L’année dernière, pour faire son portrait, on avait convoqué Christine Angot. Car, comme elle, Marshall Mathers aka Eminem est un monstre de foire. C’était plutôt gentil pour Angot (dont L’Inceste est très loin de s’être vendu autant que les rimes marricides d’Eminem), et plutôt condescendant pour Eminem (après tout, les livres d’Angot ne sont pas grand chose) : Marshall Mathers hésitait alors encore entre le cartoon ricanant et une profondeur que le Marshall Mathers LP laissait deviner par moments. Bref, on attendait de voir. The Eminem show nous oblige à passer aux choses sérieuses. C’est-à-dire à parler d’Elvis. Pas (encore ?) l’Elvis karatéka de Vegas, mais Le Pelvis de 1954, le mouilleur des culottes de coton de White America, Celui-qui-a-volé-la-musique-aux-Noirs. Cet album ne parle en réalité que de cela : de l’effrayant pouvoir sur les enfants de l’Amérike qu’a conféré à un homme qui n’a pas encore 30 ans sa maîtrise d’une musique bâtarde née du Bronx des 70s pourrissantes : le rap.
Bien sûr, les commentateurs médiatiques trouveront ici quelques titres violemment misogynes propres à les émouvoir (le déjà abondamment cité Cleanin out my closet, les non moins répugnants Superman ou Hailie’s song). Eminem qui, en bon professionnel, n’ignore pas ce que ces idioties peuvent lui rapporter, mâche même le travail à ses contradicteurs, en imprimant leurs paroles dans son livret, ce que, à l’exception de The Coup, plus personne ne fait plus dans le hip-hop depuis 10 ans. Rien d’étonnant à cela : au-delà de ses provocations mercantiles, The Eminem show est un formidable album de chansons à textes. Car Eminem a d’autres ambitions que de simplement devenir Kiss à la place de Kiss Marylin Manson. Il veut prouver que, dans la tempête de sa vie, il est capable de rester vrai. Et en l’occurrence pour Marshall Mathers en 2002, être vrai, c’est affronter en face ce qu’il est devenu : le Blanc-qui-vole-leur-musique-aux-Noirs. Ce qu’il fait, lucide et sarcastique, dans Without me : « Though I’m not the first king of cntroversy/ I’m the worst thing since Elvis Presley, to do Black Music so selfishly / and use it to get myself wealthy (hey »), esquissant ainsi -tout simplement- l’impossible fusion de la musique populaire amérikaine (c’est-à-dire blanche) : « l’esprit de Dylan dans le corps d’Elvis ». Et, à mesure que prend corps cette chimère subculturelle, Eminem, qu’il le veuille ou non, s’éloigne de plus en plus du hip-hop.

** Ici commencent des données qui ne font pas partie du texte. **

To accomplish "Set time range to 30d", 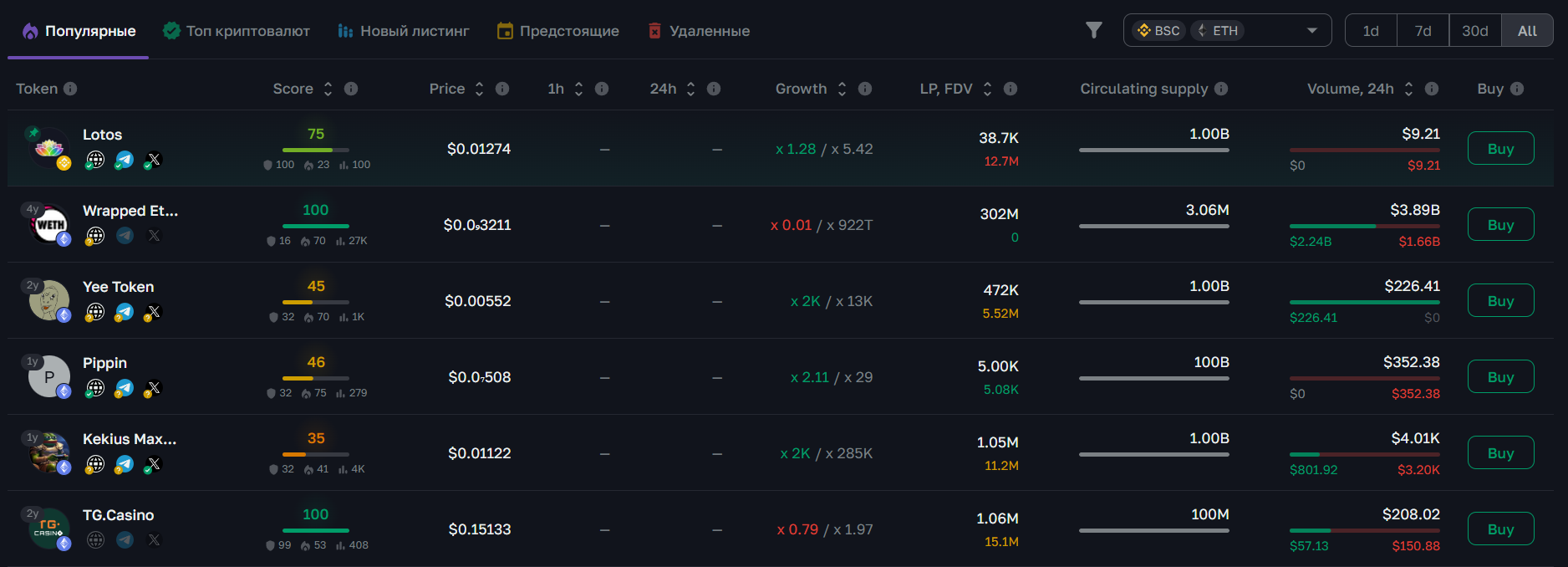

Ce que confirme sa musique. Eminem, qui signe les deux tiers de ses sons, n’est pas un puriste du break. Formé à l’utilitarisme de Dre, il ne cherche pas à fomenter 33 révolutions par minute comme Anti-Pop Consortium, mais fait de la production un simple outil au service de son flow, son arme suprême. Ce qui n’est déjà pas mal, lorsque, comme c’est ici le cas, l’élève se révèle presque aussi doué (ou roublard) que son maître -qui, il est vrai, ne s’est guère foulé sur ses trois compositions syndicalement garanties (chacun sait désormais qu’un album « produit par Dr. Dre » ne contient que trois titres produits par lui). De plus, et ce n’est pas le moindre des paradoxes, son sens de l’efficacité n’étant guère tempéré par le souci des canons du genre, Eminem n’hésite pas à oser quelques excursions hors de l’orthodoxie 4/4 du hip-hop, par exemple lorsqu’il esquisse quelques pas de disco synthétique sur Without me. On attendra la suite des événements pour voir s’il ne s’agit là que d’un exercice de style.

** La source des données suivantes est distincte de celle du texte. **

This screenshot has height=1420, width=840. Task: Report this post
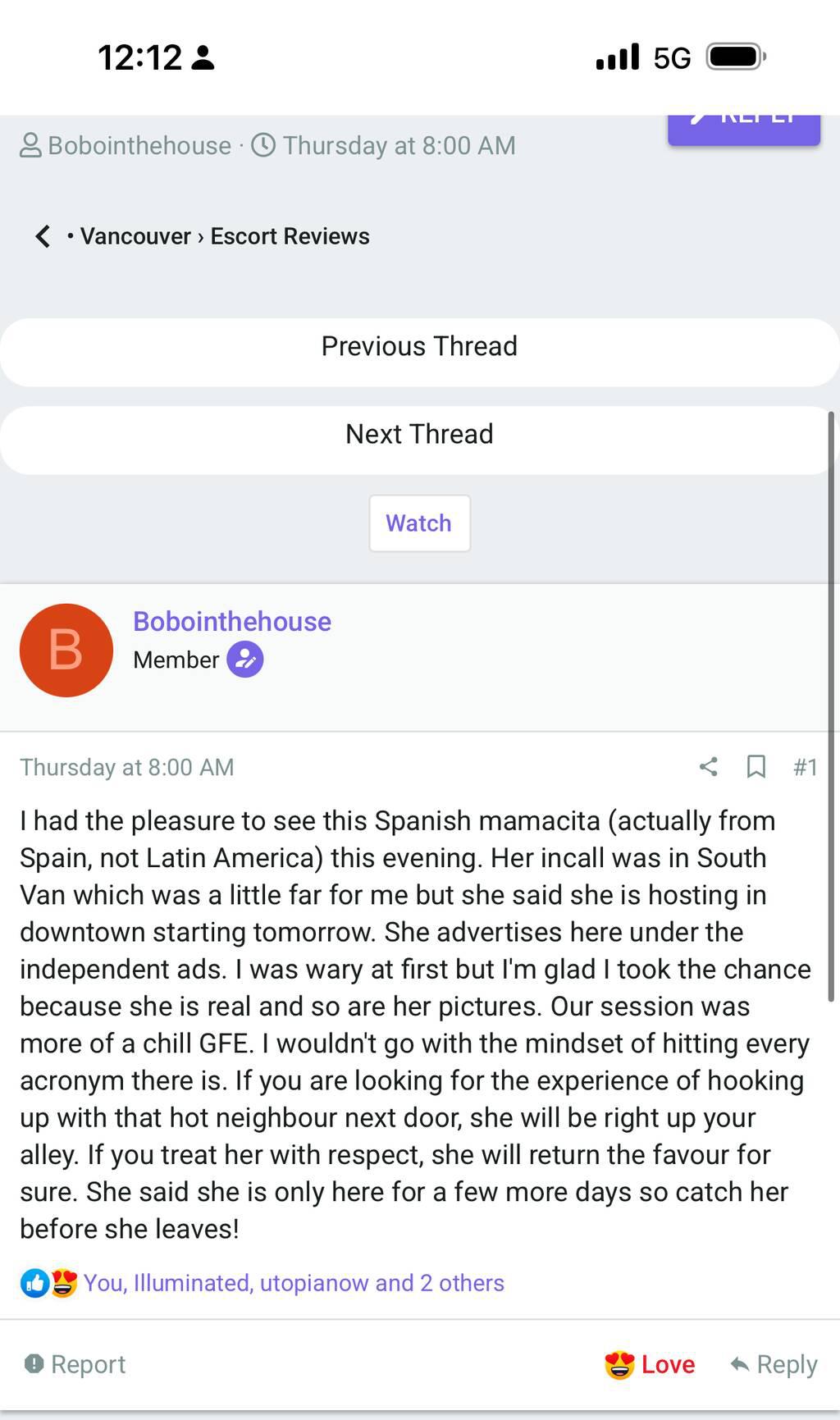click(x=75, y=1364)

Face au phénomène Eminem, la seule question que se posent la plupart des gens est : combien de temps tiendra-t-il ? Souvenons-nous que Dylan ne tint que quatre ans avant de sortir de la route et des années 1960, en 1966 ; quant au pauvre Kurt Cobain, il ne chevaucha le dragon que trois ans, puis se plongea le canon d’un revolver dans la bouche. Pour le moment, tout va bien.